* _WHAT IS EXPECTED_
Include no pictures. Output exactly the lines from the one that contains "This screenshot has height=1477, width=2090." through the final line of the entries.

(Saved data entries)
──────────────────────────────

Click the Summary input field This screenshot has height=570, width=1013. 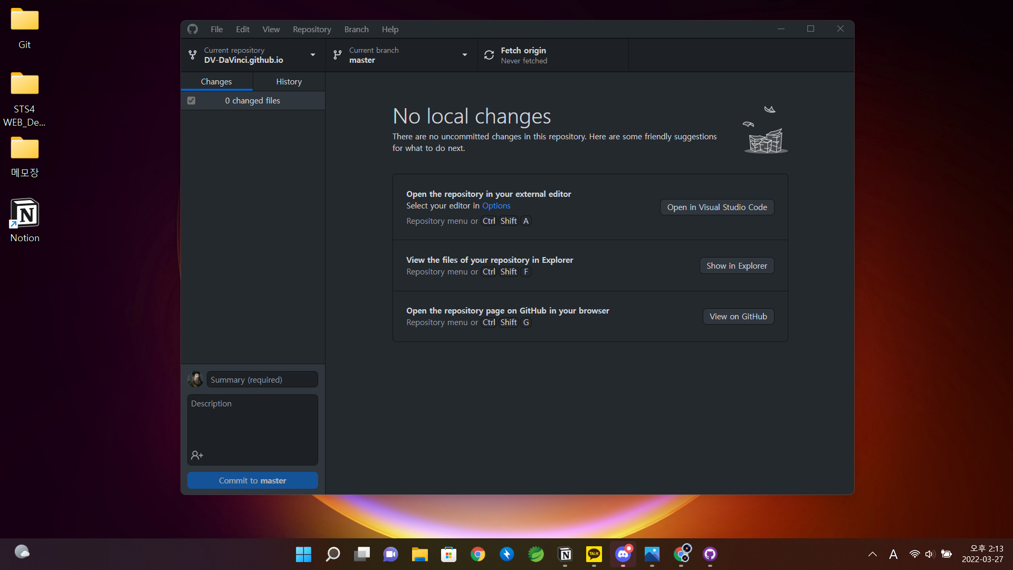[x=262, y=380]
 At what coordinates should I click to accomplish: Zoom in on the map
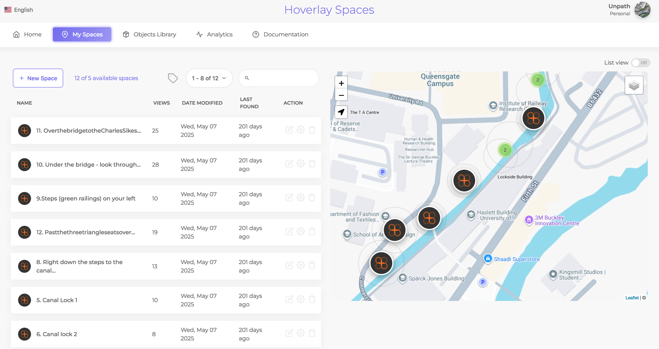pos(341,83)
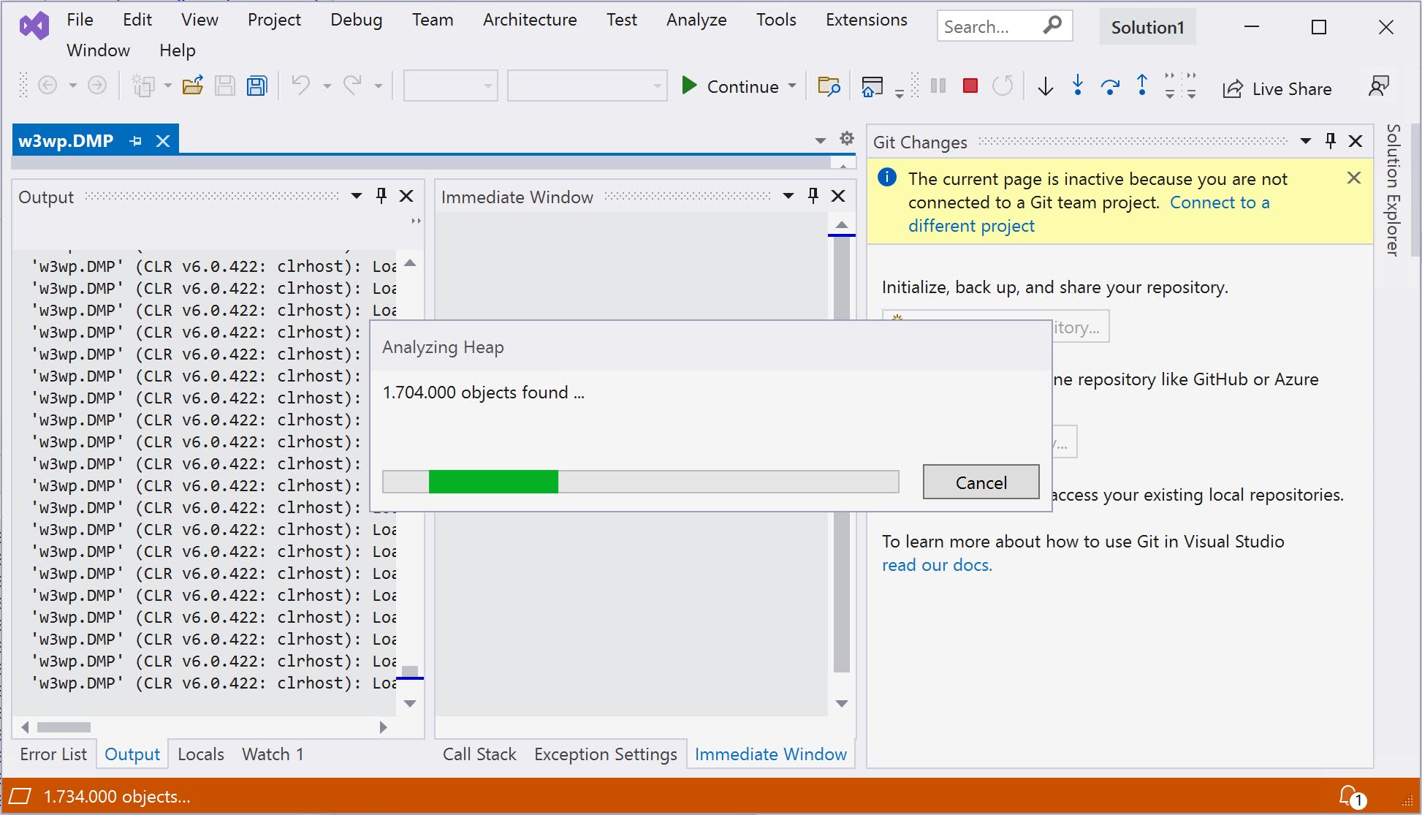Cancel the Analyzing Heap dialog
The image size is (1422, 815).
pos(981,482)
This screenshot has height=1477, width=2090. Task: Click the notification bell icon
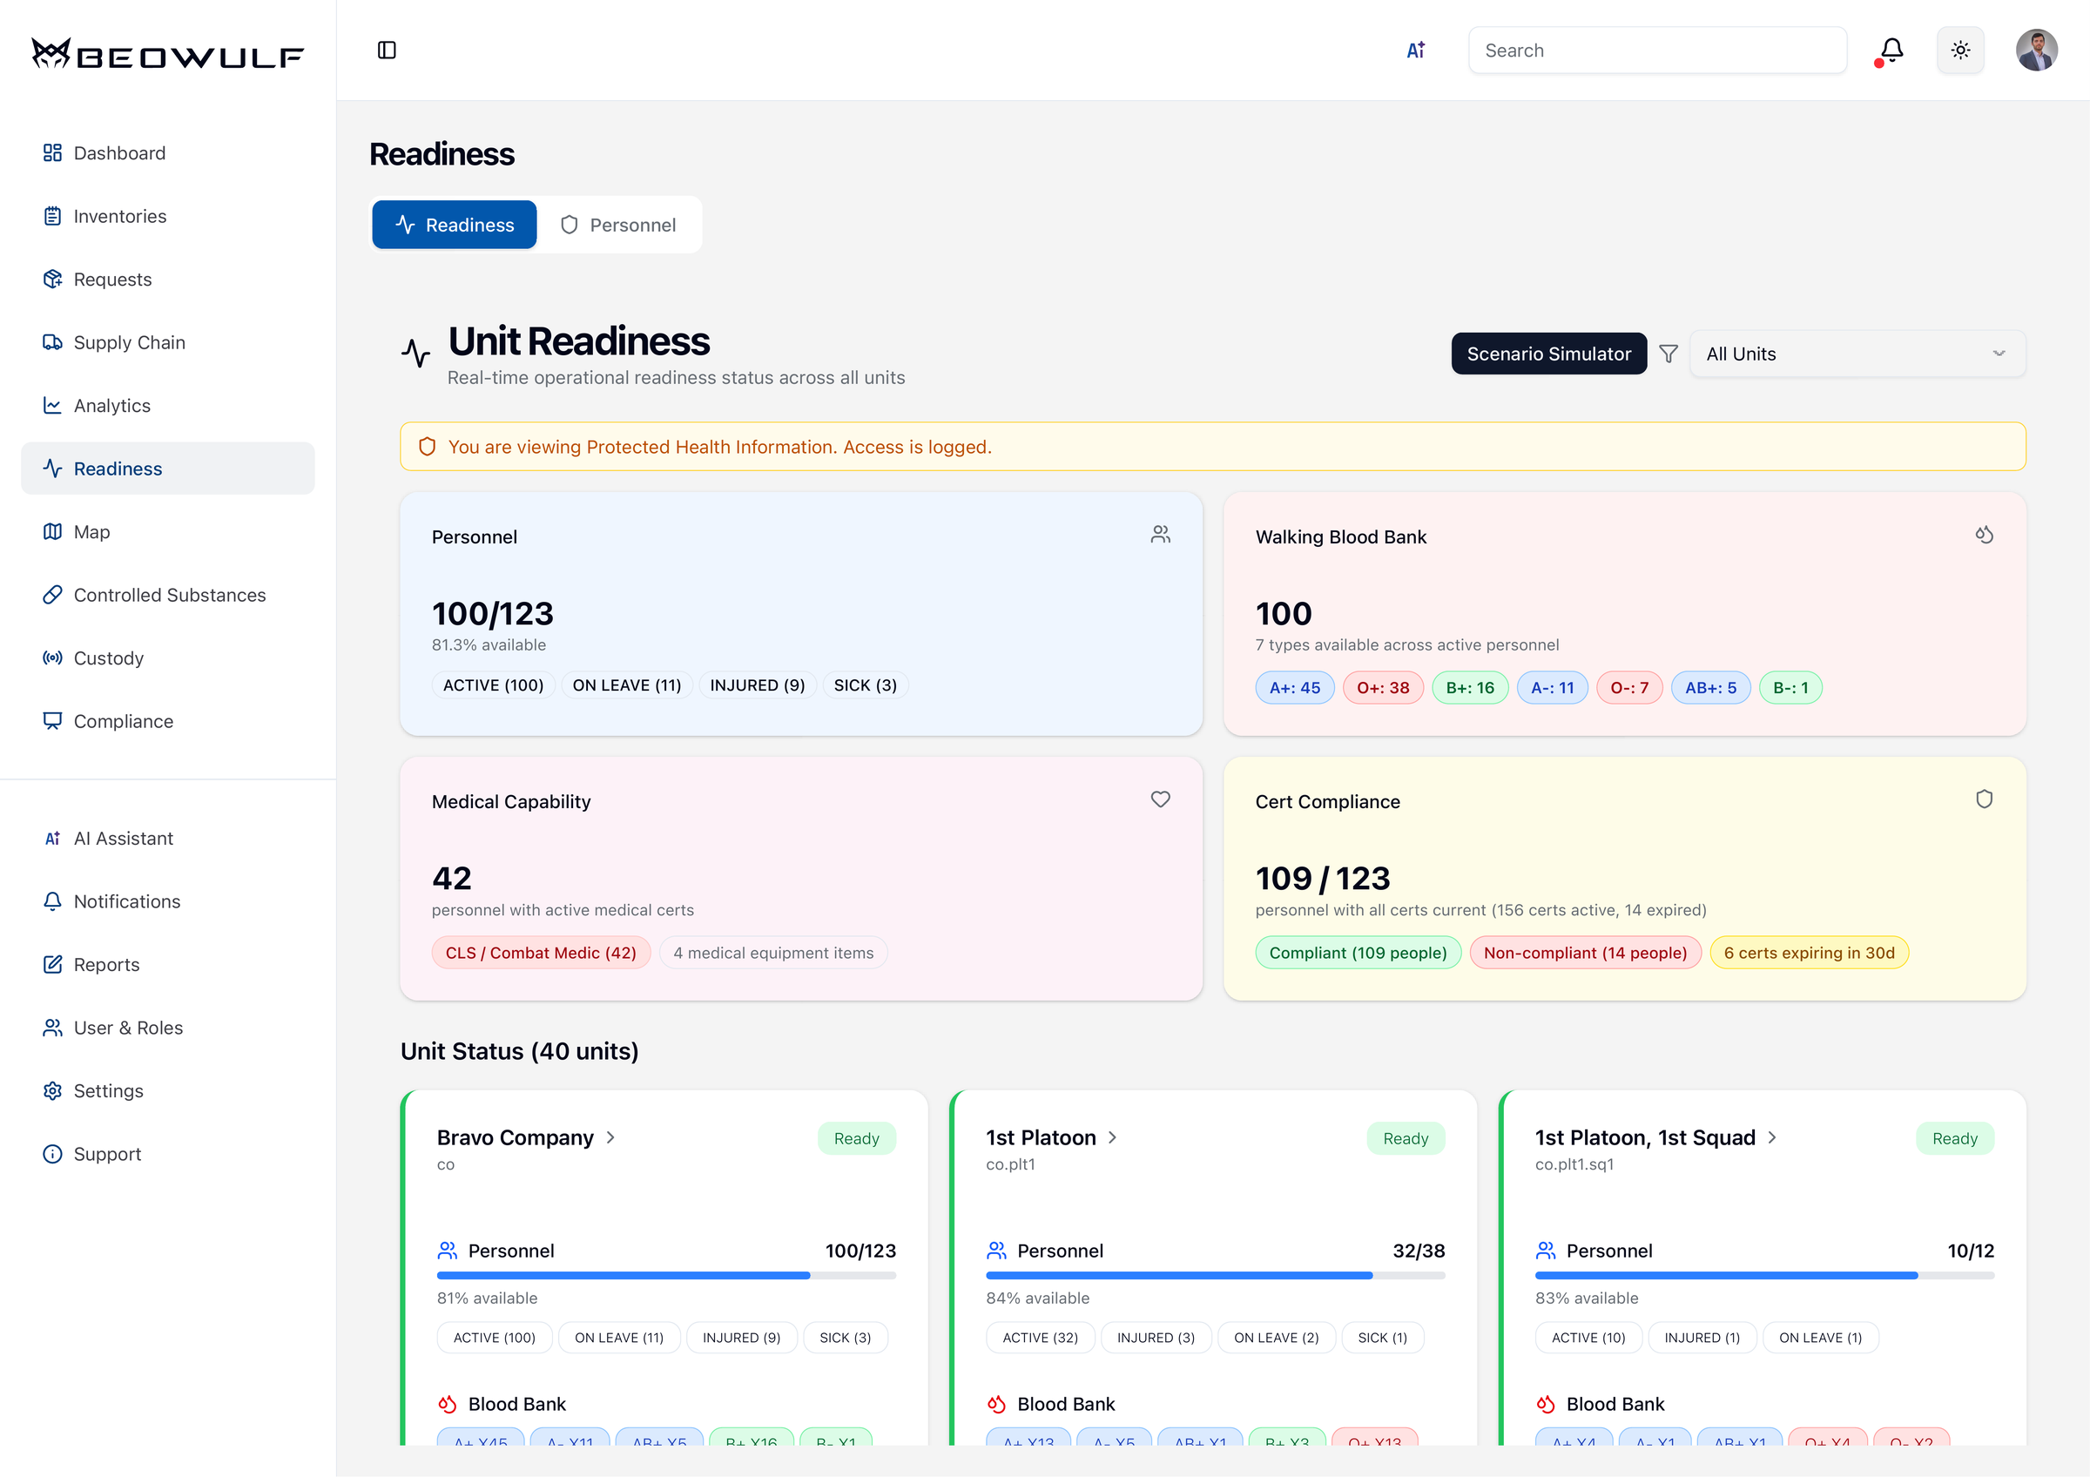coord(1889,50)
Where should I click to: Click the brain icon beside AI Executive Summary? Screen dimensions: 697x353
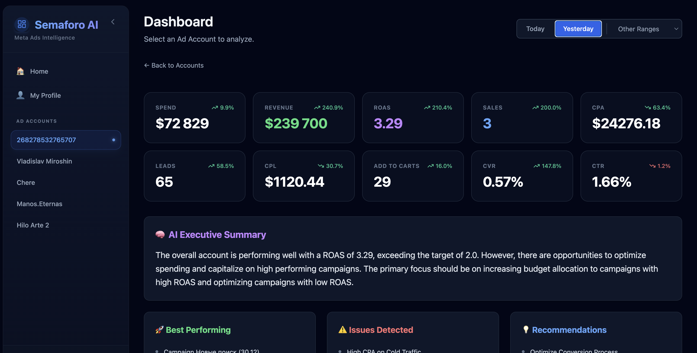point(160,234)
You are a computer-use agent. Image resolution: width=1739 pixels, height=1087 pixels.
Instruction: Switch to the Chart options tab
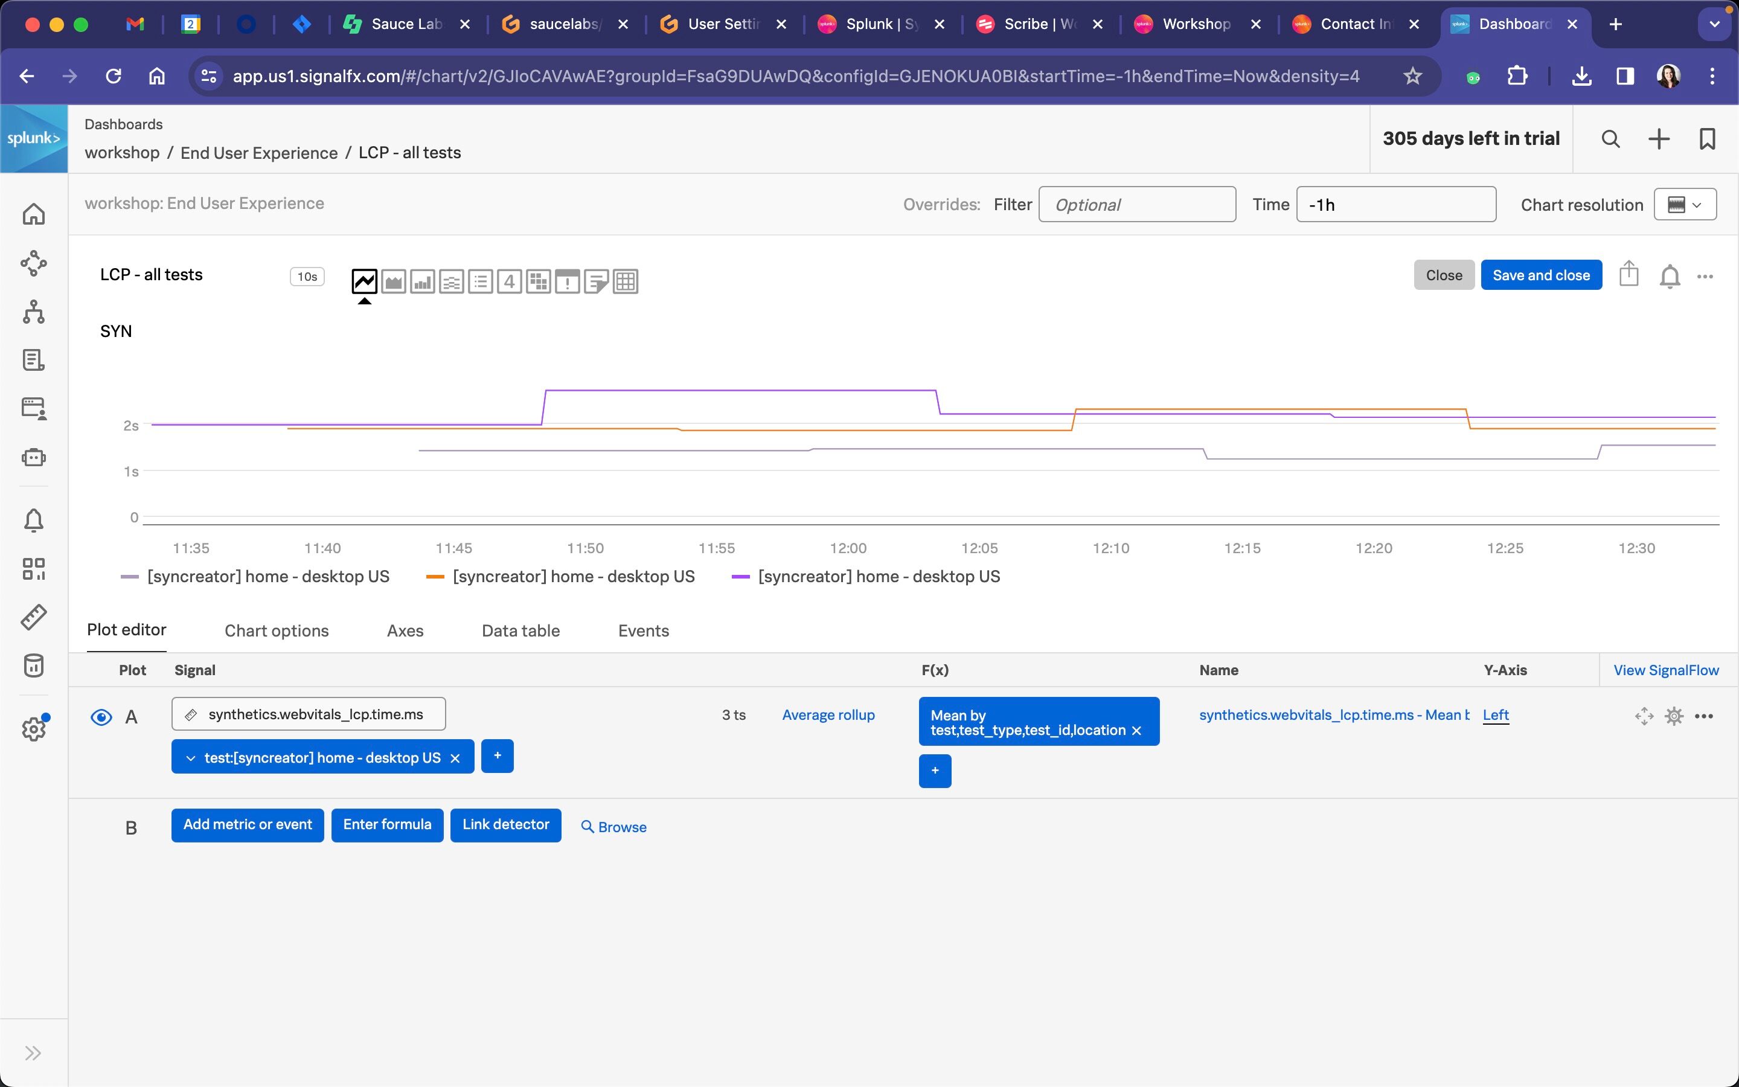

──────────────────────────────

* _SOLUTION TO THE PROBLEM_
This screenshot has height=1477, width=2090. Task: Click the notification bell icon
coord(1889,50)
Where should I click to: Click the brain icon beside AI Executive Summary? Screen dimensions: 697x353
point(160,234)
You are a computer-use agent. Image resolution: width=1739 pixels, height=1087 pixels.
Instruction: Switch to the Chart options tab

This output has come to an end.